In a related editorial also published Tuesday, Merck CEO Ken Frazier described the approach taken by Hernandez and her colleagues as a "reasonably overall approximation of net pricing trends."
The veteran executive, who is viewed as one of the industry's most prominent leaders, acknowledged the public anger drugmakers face, but also criticized insurers for pushing costs onto patients.
"[P]erhaps nothing has galvanized the current groundswell of populist outrage more than the money patients must pay for their prescription drugs in retail pharmacies," he wrote.
Citing the downward trends in both net prices and profit margins, though, Frazier made the case that the new research showed companies are shifting to address criticisms.
"The biopharmaceutical industry is adjusting its business model in response to concerns about affordable access to medicines," he said, while offering support for rebate reform and caps to out-of-pocket spending.
One limitation to the research on pricing trends was which drugs researchers chose to include. In order to track prices over time, the University of Pittsburgh group looked first at drugs which were available before January 2007.
When including newer medicines that arrived over the time period, net price growth was higher, and discounts lower, Hernandez said.

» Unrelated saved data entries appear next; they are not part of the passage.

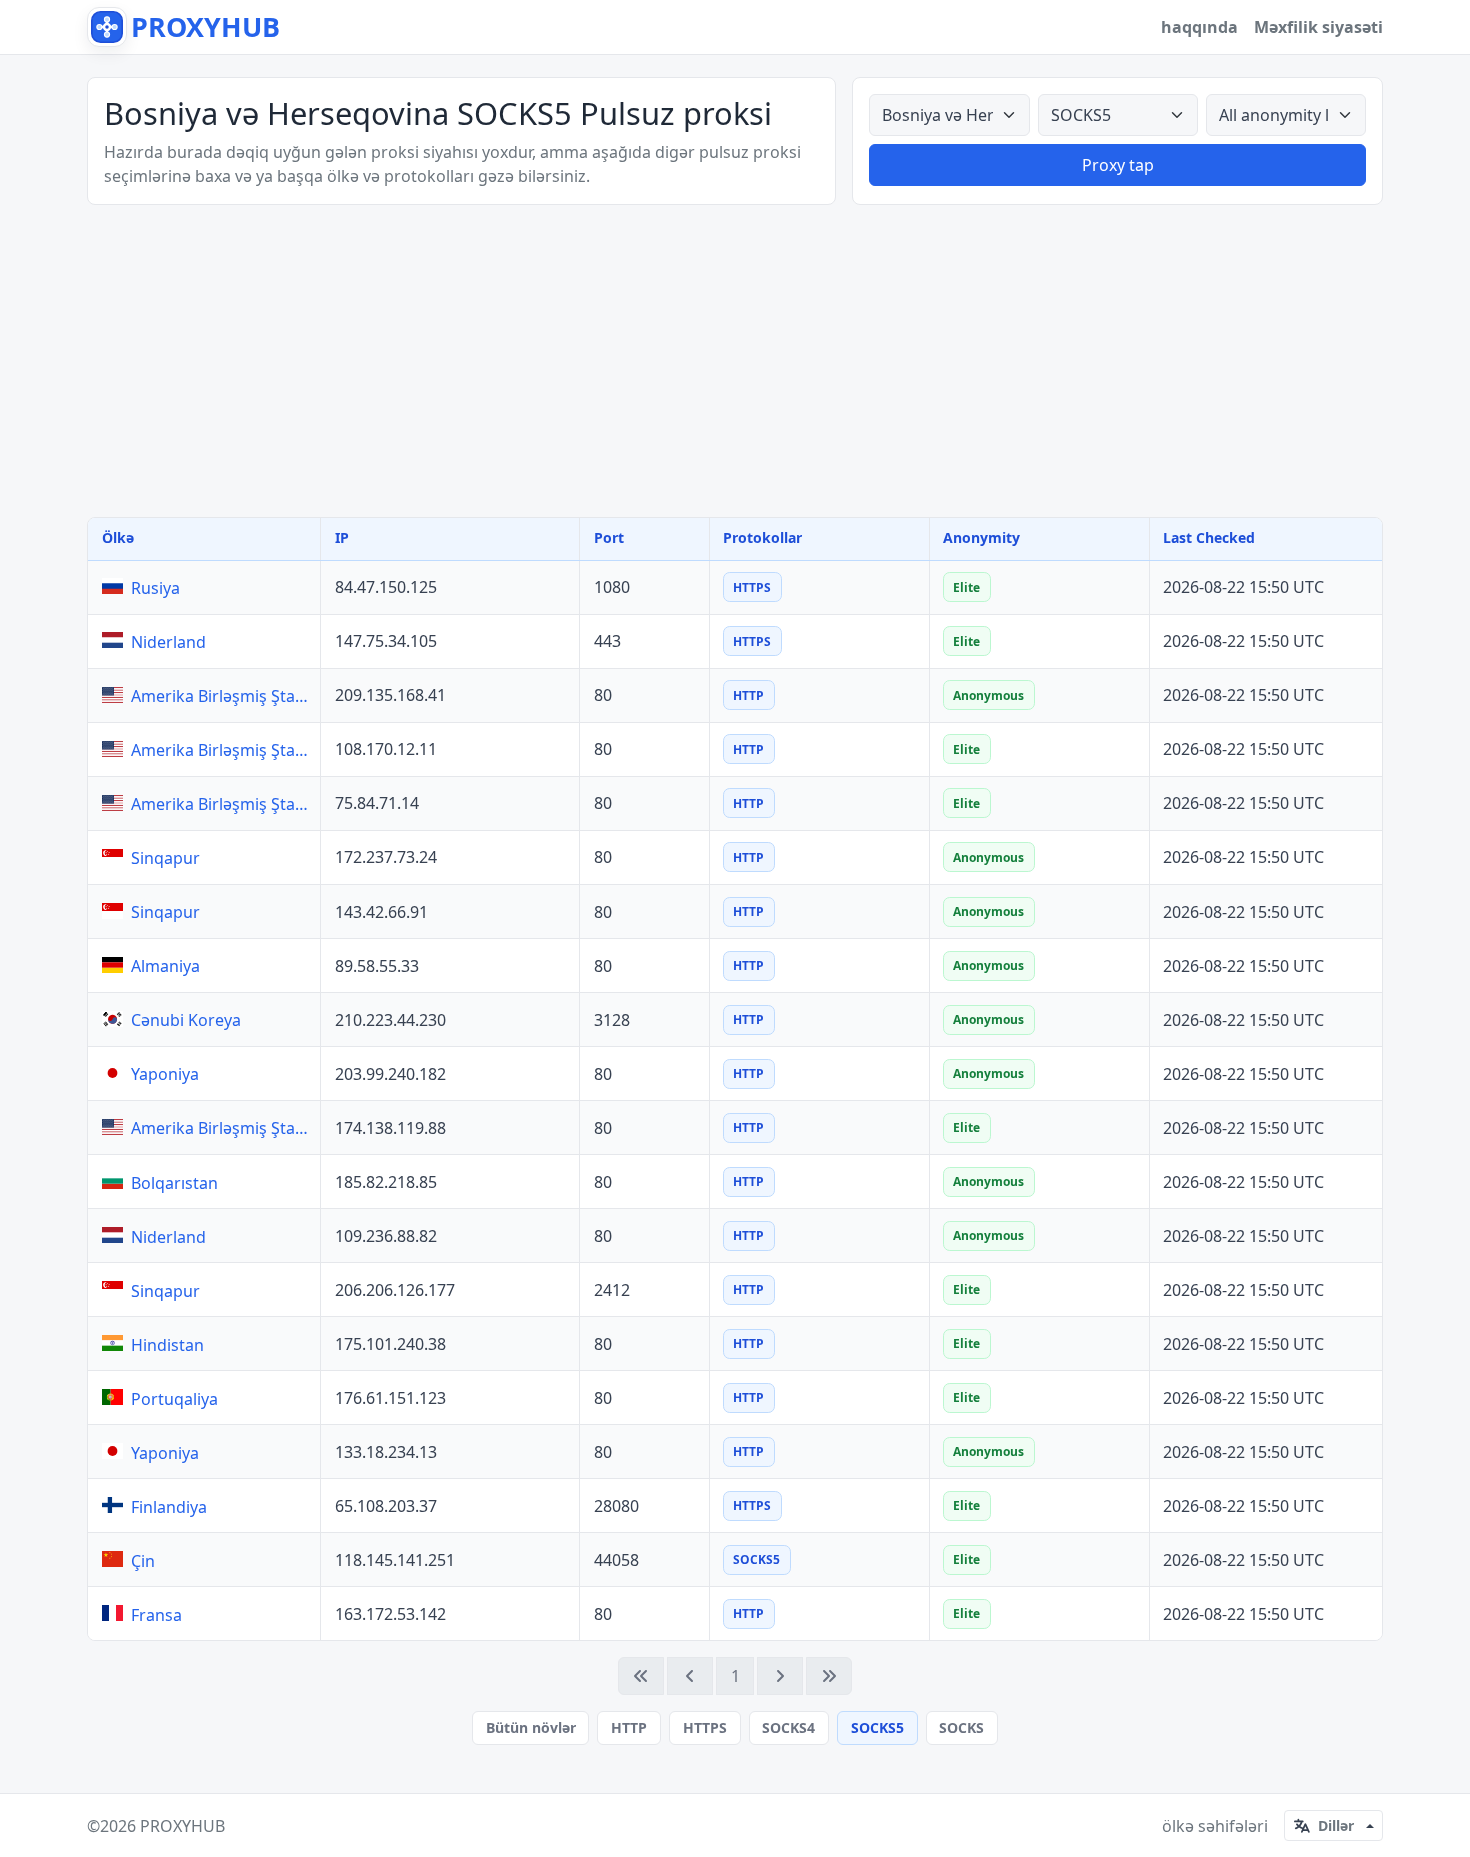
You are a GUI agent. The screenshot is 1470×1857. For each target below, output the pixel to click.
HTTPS (705, 1727)
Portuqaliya (174, 1399)
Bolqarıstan (174, 1183)
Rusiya (155, 588)
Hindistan (167, 1345)
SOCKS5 (877, 1727)
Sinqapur (165, 858)
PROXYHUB (182, 1826)
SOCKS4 (788, 1727)
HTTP (629, 1727)
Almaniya (165, 966)
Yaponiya (165, 1074)
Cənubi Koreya (186, 1020)
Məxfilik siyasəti (1318, 27)
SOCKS (961, 1727)
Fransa (156, 1615)
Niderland (168, 642)
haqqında (1199, 27)
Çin (143, 1561)
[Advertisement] (735, 361)
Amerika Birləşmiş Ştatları (221, 696)
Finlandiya (169, 1507)
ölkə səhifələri (1215, 1826)
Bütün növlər (531, 1727)
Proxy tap (1118, 165)
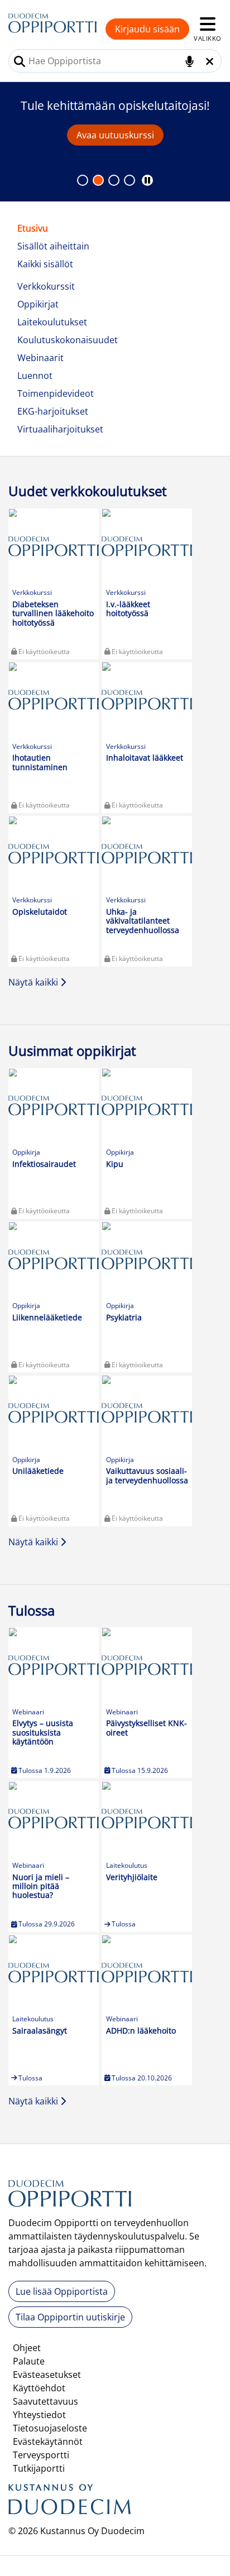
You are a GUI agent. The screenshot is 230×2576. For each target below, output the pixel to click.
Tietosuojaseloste (50, 2428)
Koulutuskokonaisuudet (67, 340)
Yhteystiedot (39, 2415)
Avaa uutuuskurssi (115, 135)
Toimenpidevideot (55, 393)
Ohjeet (27, 2348)
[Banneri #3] (129, 180)
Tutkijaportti (39, 2468)
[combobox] (115, 61)
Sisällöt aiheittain (53, 246)
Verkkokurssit (46, 286)
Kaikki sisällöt (45, 264)
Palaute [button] (29, 2361)
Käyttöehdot (39, 2388)
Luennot (34, 375)
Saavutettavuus (45, 2401)
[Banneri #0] (82, 180)
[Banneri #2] (113, 180)
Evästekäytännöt (48, 2441)
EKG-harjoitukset (52, 411)
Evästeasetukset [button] (47, 2374)
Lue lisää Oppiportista (62, 2291)
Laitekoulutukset (52, 322)
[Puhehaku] (189, 61)
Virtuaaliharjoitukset (60, 429)
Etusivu (32, 228)
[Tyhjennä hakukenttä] (209, 61)
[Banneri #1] (98, 180)
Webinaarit (40, 358)
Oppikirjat (38, 304)
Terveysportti (41, 2455)
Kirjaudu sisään (147, 29)
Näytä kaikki (34, 982)
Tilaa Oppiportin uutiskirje (70, 2317)
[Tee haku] (19, 61)
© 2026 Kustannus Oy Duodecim (76, 2531)
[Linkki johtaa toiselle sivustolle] (69, 2503)
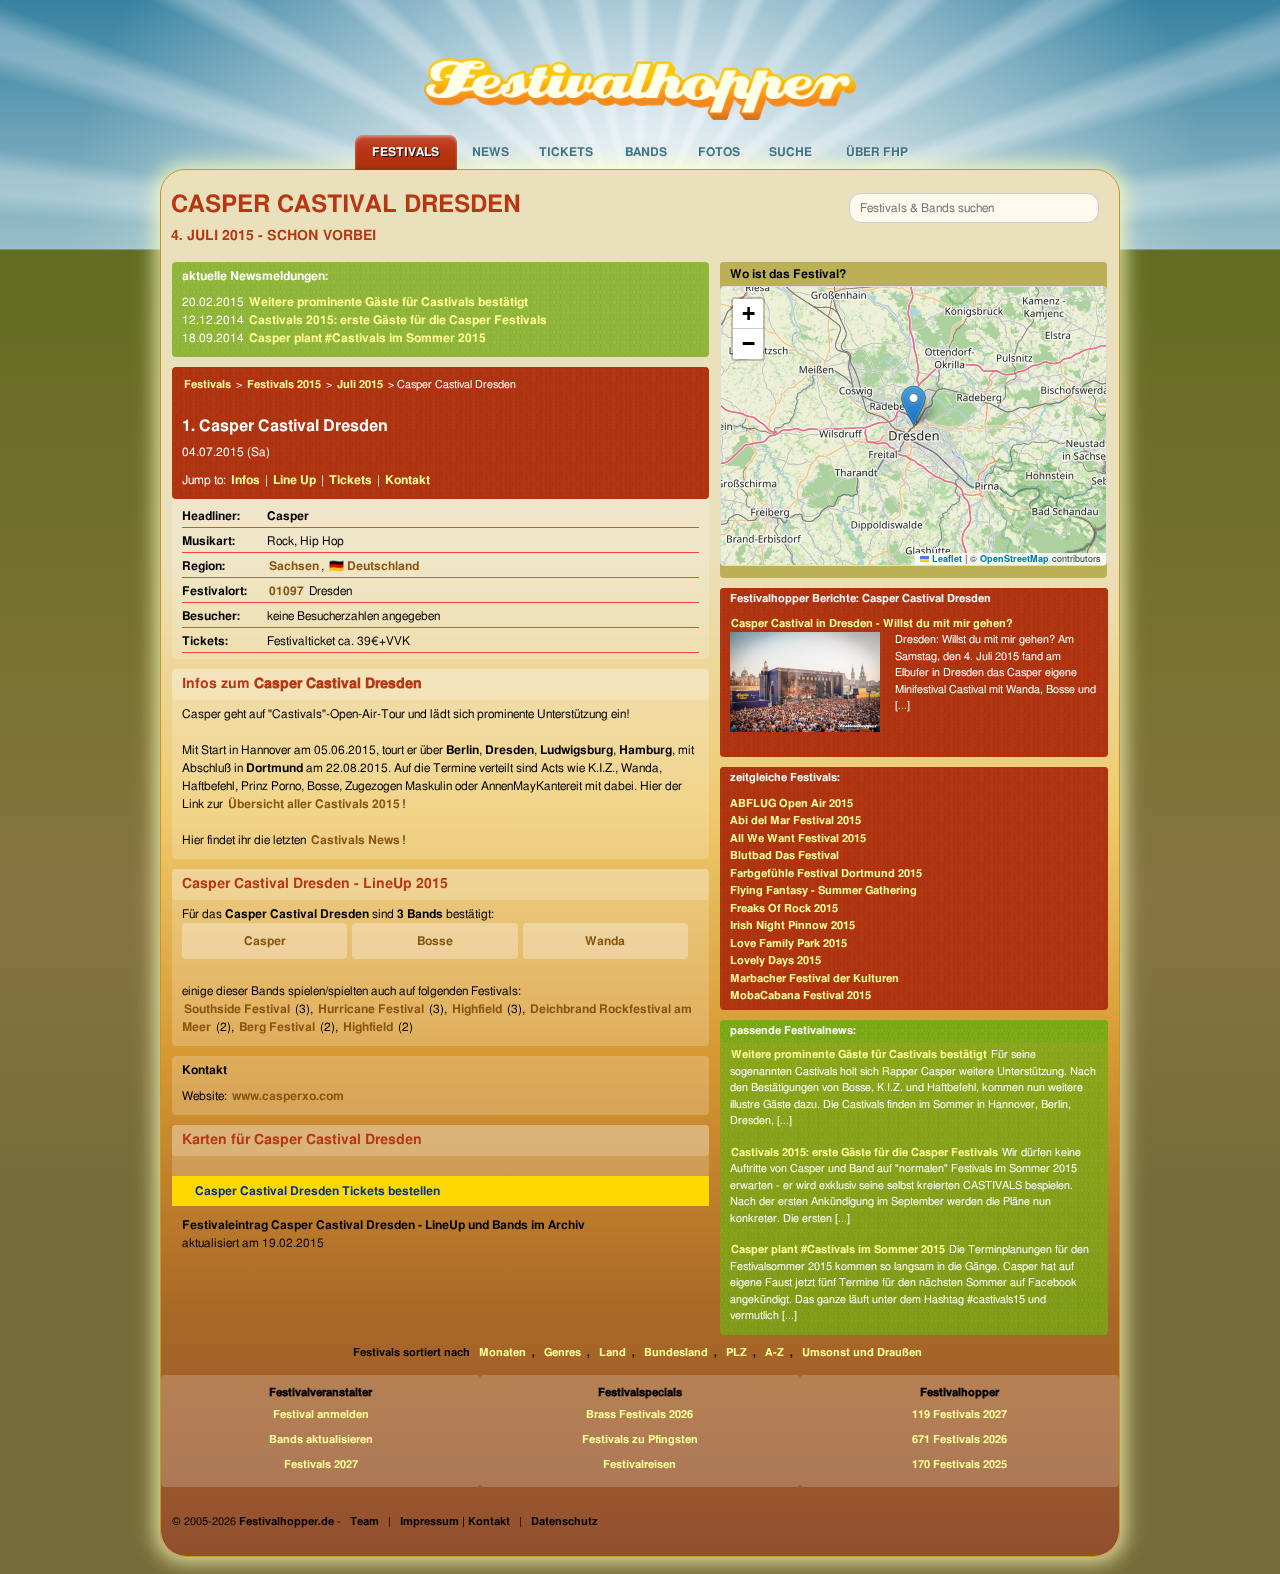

Both of the JAMA papers were aimed at informing debate about how best to address drug affordability concerns through policy.
"To really understand how to bring drug prices down, we need to understand much more about their profits and their finances," said Bentley's Ledley.
As the U.S. presidential election approaches, pharma profits and pricing practices are a likely target for politicians in both parties.
Two bills in the U.S. Senate and House of Representatives would, in different fashion and by varying degree, restrict pharma's ability to freely price its products. A proposal under review by the Trump administration, meanwhile, would link reimbursement through public insurance to prices paid for drugs abroad.
Democratic candidates for President are also focused on curbing drug price growth and some, like Senator Bernie Sanders of Vermont, are contemplating more drastic changes for an industry that's historically been adept at moderating policies targeted at it.
Merck's Frazier argues the new research shows an industry attempting to self-correct. The question is whether that will be enough.